Given request 1 =>
Lay out the entries as a Markdown table with the columns "Row" and "Line", beginning with the first line of the entries and going on through the line containing "the preference button". Number each row, omit blank lines, and leave the pictures out.

--- start Text segment ---

Step 1: What exactly is the problem?
When we look at the Apache Flink documentation for the FileSystem connector's current limitations, the problem is laid out in plain English: when using the FileSource connector class for unbounded file sources, the enumerator keeps track of the paths of all files that have been processed. That state grows indefinitely over time, and it will eventually lead to performance issues. The more files your program processes, the larger the state grows, because Flink remembers every single file path it comes across.
Step 2: Can I actually see this happen?
I'm a visual learner and I work best by seeing the problem first. Before jumping into any solution, I want to reproduce this issue — watch the state grow and understand why it becomes a problem in production.
To do that, we need a program that uses FileSource with unbounded data: files that simply do not stop streaming in. Here's the plan:
- Set up a Flink job with FileSource in unbounded (continuous monitoring) mode with checkpointing enabled
- Write a script that rapidly generates small CSV files into the input directory, one every few milliseconds
- Run the job and observe the Flink UI to see the checkpoint state size climb over time
- Dig into specific parts of FileSource to determine whether we can add custom logging to watch the enumerator tracking processed files in real time
Flink Limitation Come to Life
The goal here is to understand how the current limitation in Apache Flink's FileSource data source works, how it happens, and why it is a problem. The example we'll see is a very basic one. I'm going to set up a Flink job with FileSource in unbounded (continuous monitoring) mode with checkpointing enabled.
Setting up Apache Flink
Getting Flink set up for this exercise is relatively easy. I'm using IntelliJ IDEA (the free version), and the Apache documentation helps to set up Flink with this IDE.
Pre-reqs
This is the link I used to get started: here (I jumped between Using Maven, Overview, and some of the other tabs that had to do with dependencies and formats).
1. Java 11. In order to use Apache Flink, you need to have Java 11 installed.
# Homebrew (if not already installed)
/bin/bash -c "$(curl -fsSL https://raw.githubusercontent.com/Homebrew/install/HEAD/install.sh)"
# brew update (if you have it installed but haven't updated it)

--- end Text segment ---
--- start Data listing ---

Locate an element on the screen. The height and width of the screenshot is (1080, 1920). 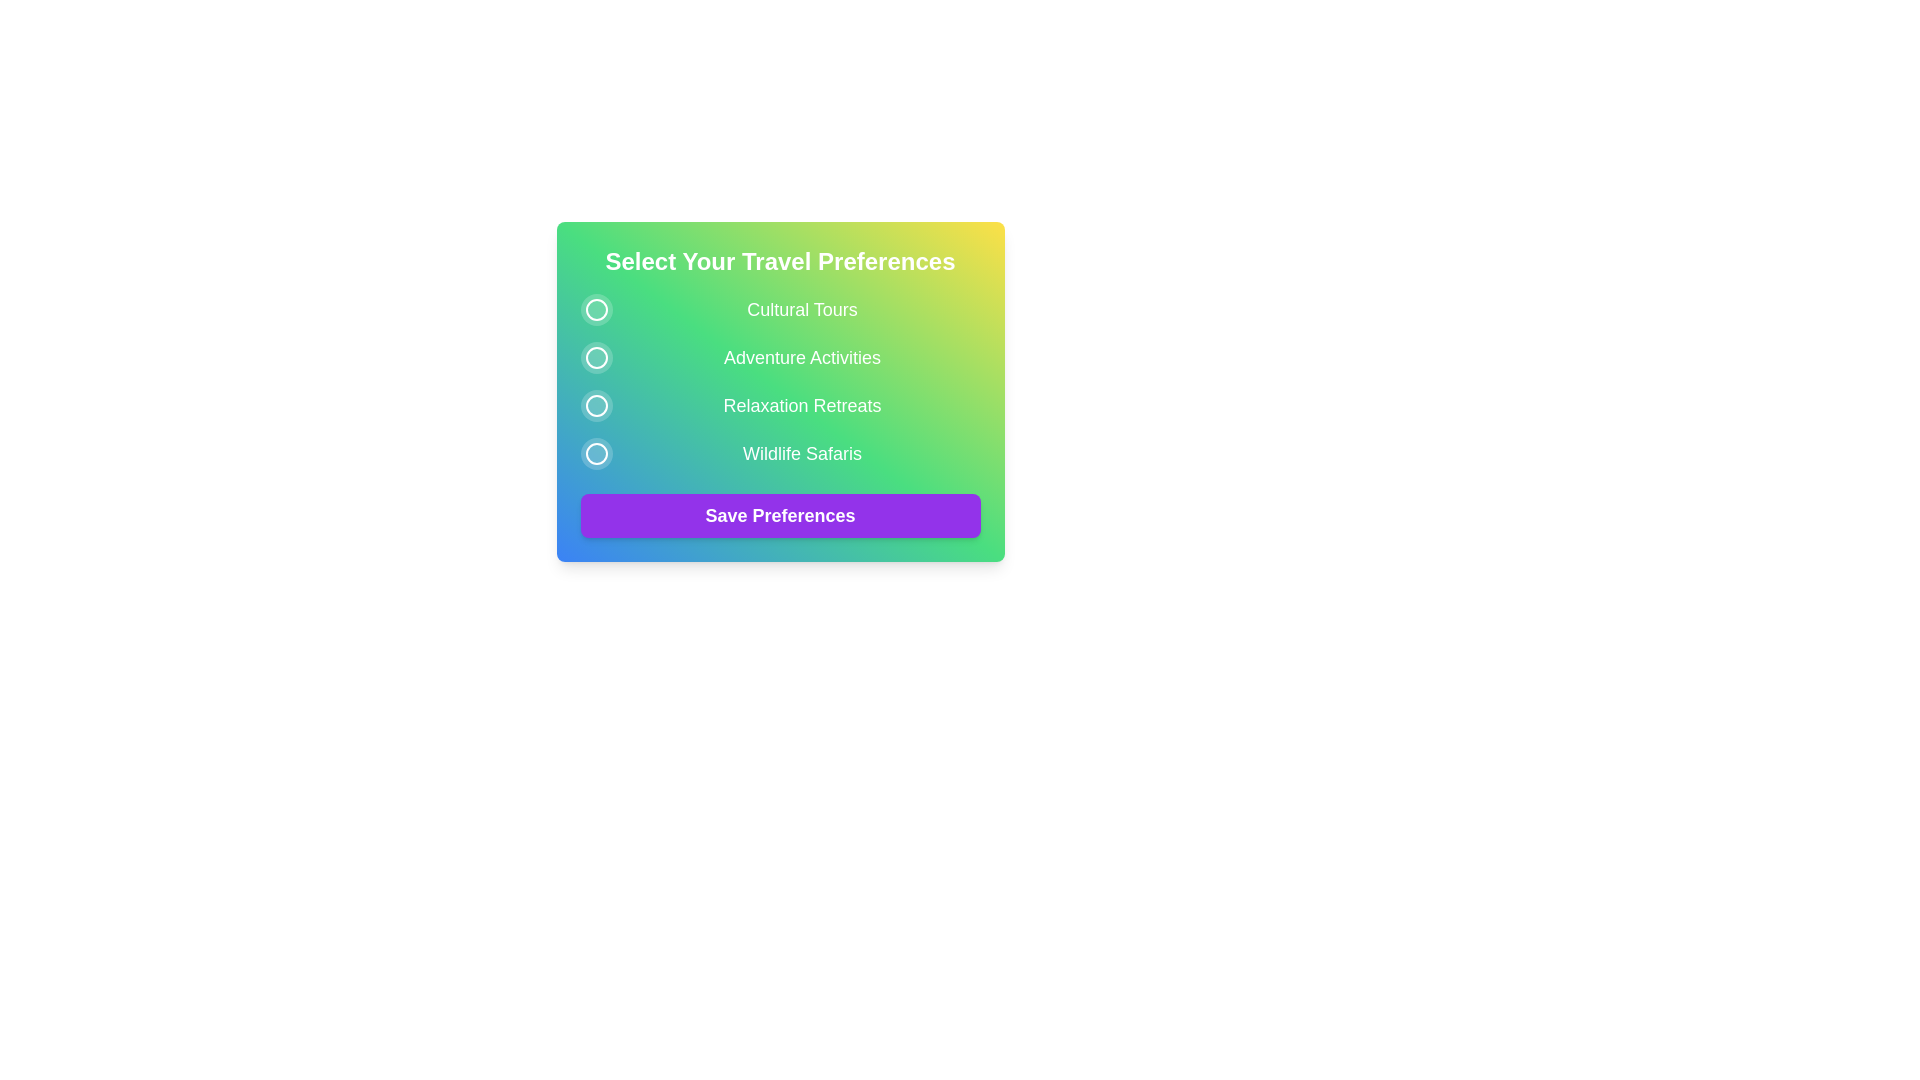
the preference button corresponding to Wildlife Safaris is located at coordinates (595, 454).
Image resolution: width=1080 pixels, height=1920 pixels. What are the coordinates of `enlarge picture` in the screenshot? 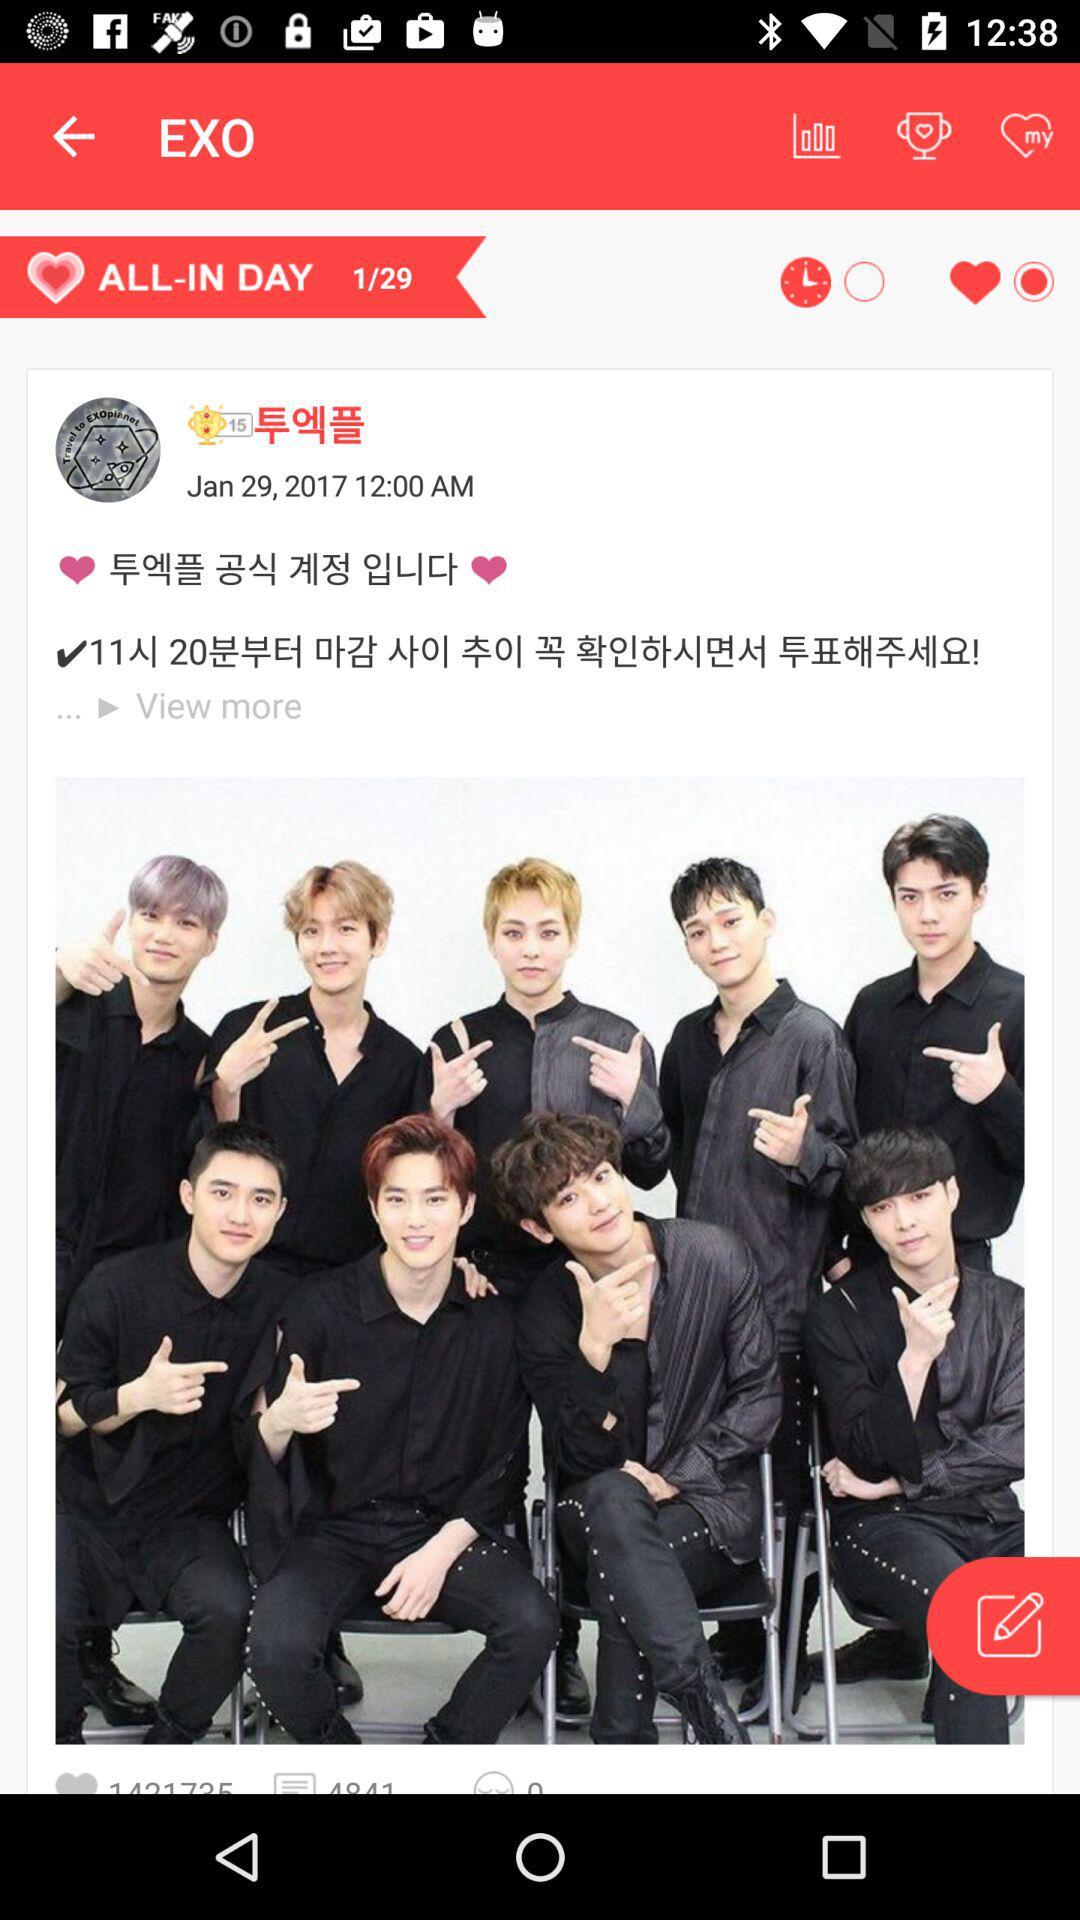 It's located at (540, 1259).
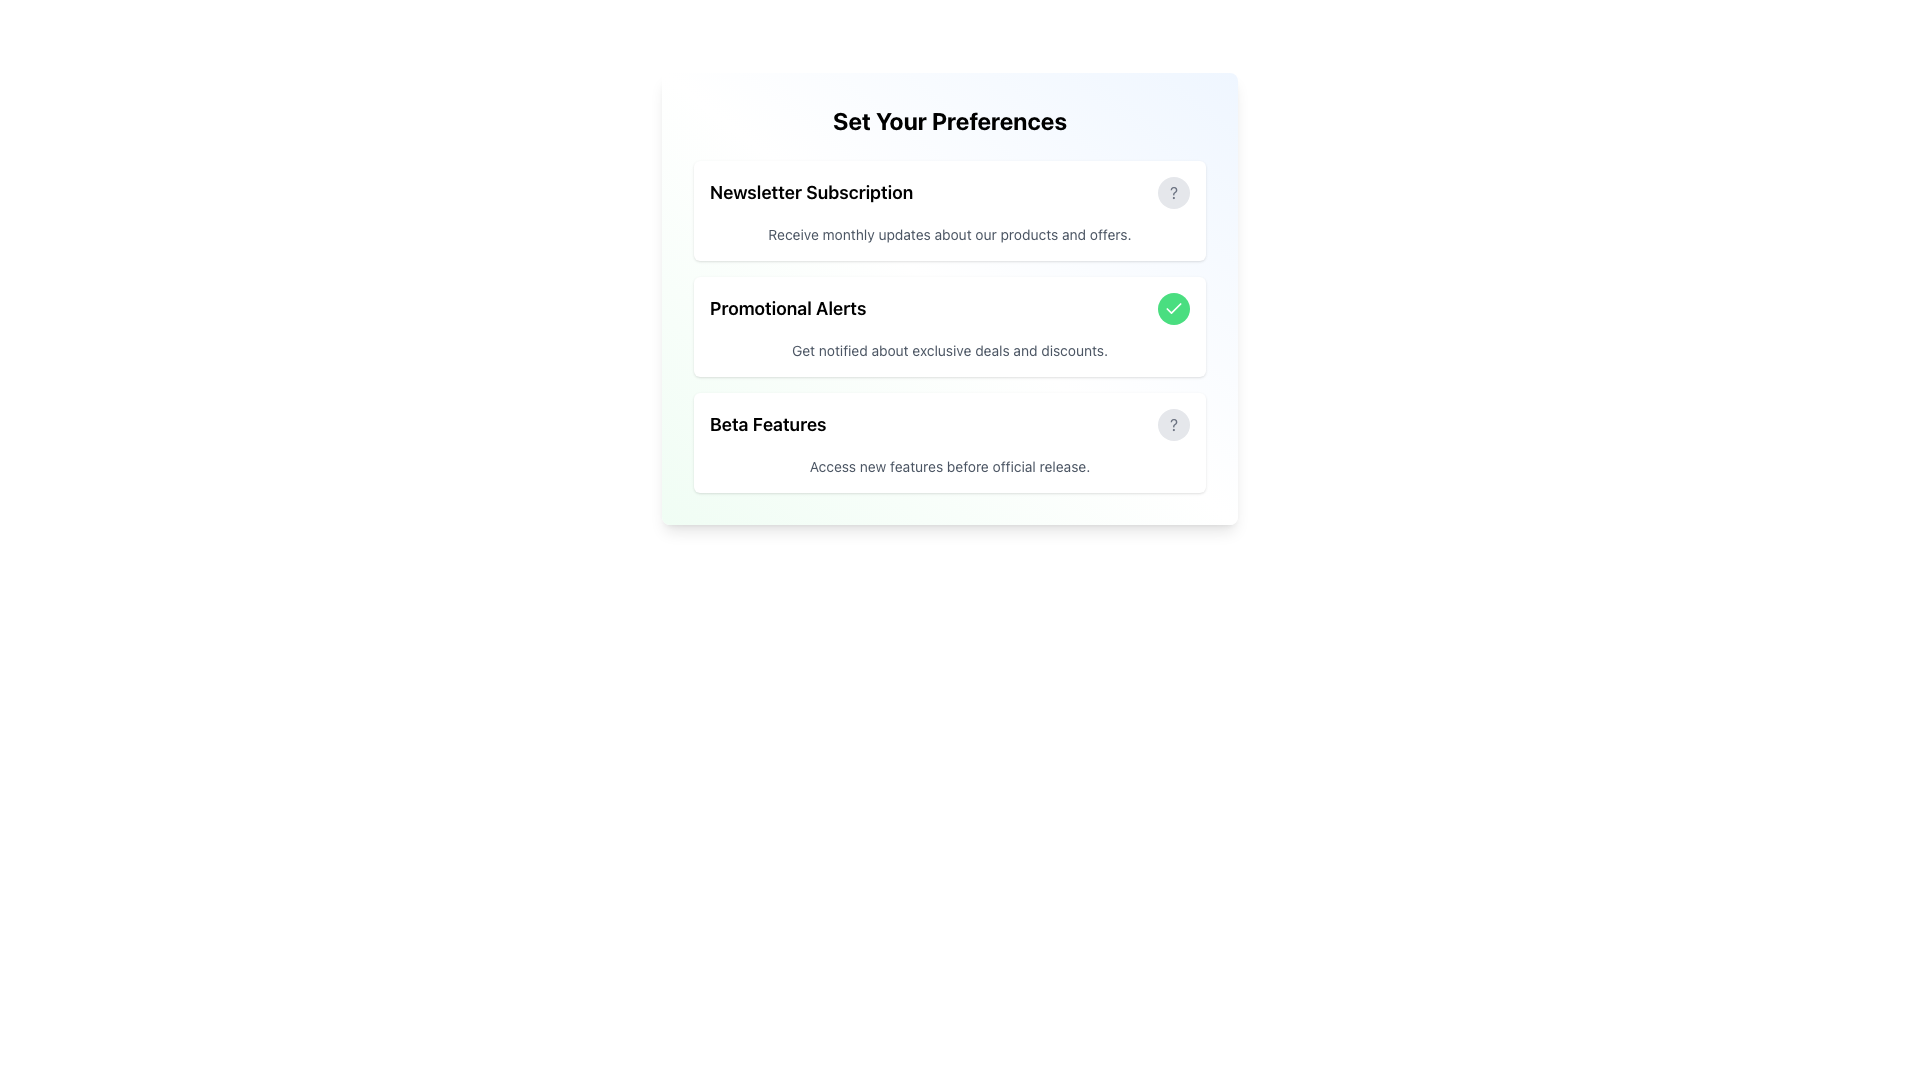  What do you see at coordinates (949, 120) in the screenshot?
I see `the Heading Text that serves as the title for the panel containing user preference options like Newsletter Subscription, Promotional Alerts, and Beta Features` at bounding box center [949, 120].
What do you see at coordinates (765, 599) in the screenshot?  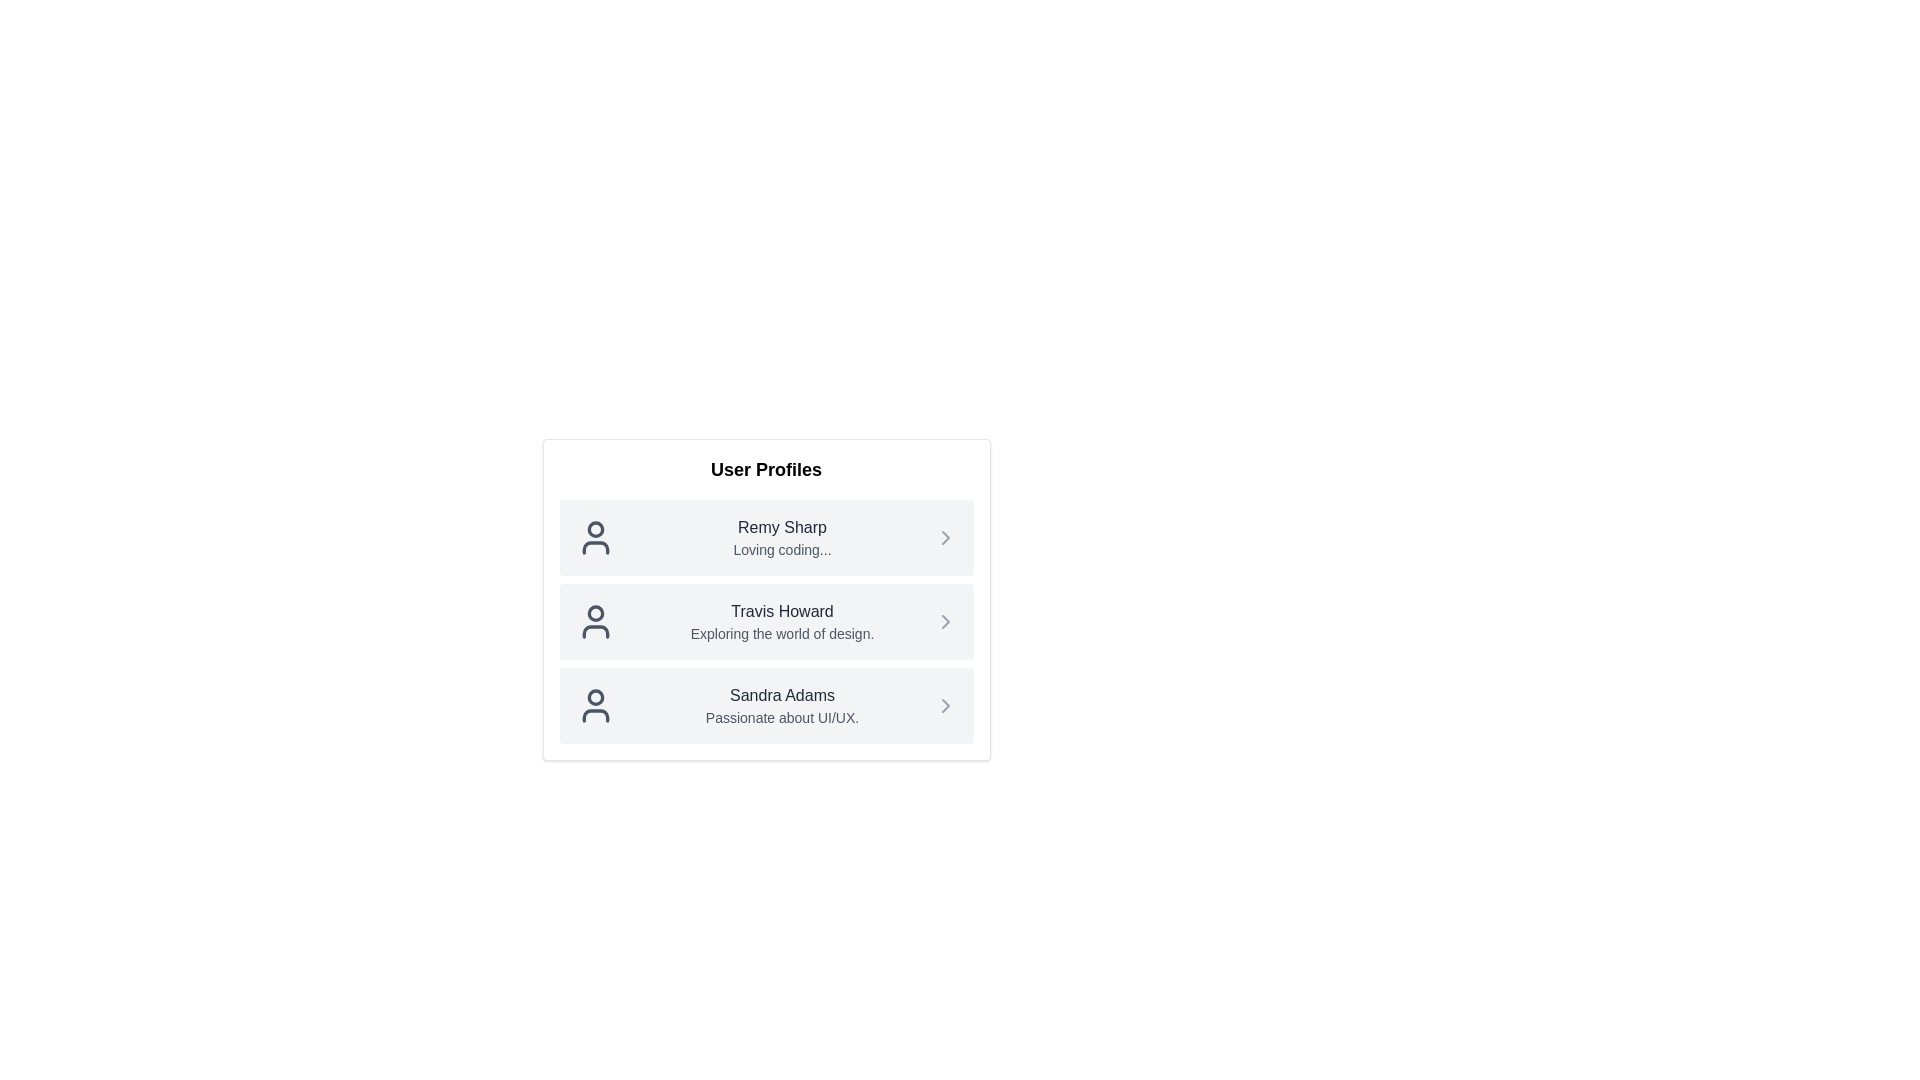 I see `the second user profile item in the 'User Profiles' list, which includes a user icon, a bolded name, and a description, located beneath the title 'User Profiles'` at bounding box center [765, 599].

--- end Data listing ---

Given request 2 =>
Transcribe the passage from the Flink FileSource walkthrough, starting with "Step 1: What" and continuing through "it comes across.".

Answer 1 =>
| Row | Line |
|---|---|
| 1 | Locate an element on the screen. The height and width of the screenshot is (1080, 1920).  |
| 2 | the preference button corresponding to Wildlife Safaris is located at coordinates (595, 454). |

Answer 2 =>
Step 1: What exactly is the problem?
When we look at the Apache Flink documentation for the FileSystem connector's current limitations, the problem is laid out in plain English: when using the FileSource connector class for unbounded file sources, the enumerator keeps track of the paths of all files that have been processed. That state grows indefinitely over time, and it will eventually lead to performance issues. The more files your program processes, the larger the state grows, because Flink remembers every single file path it comes across.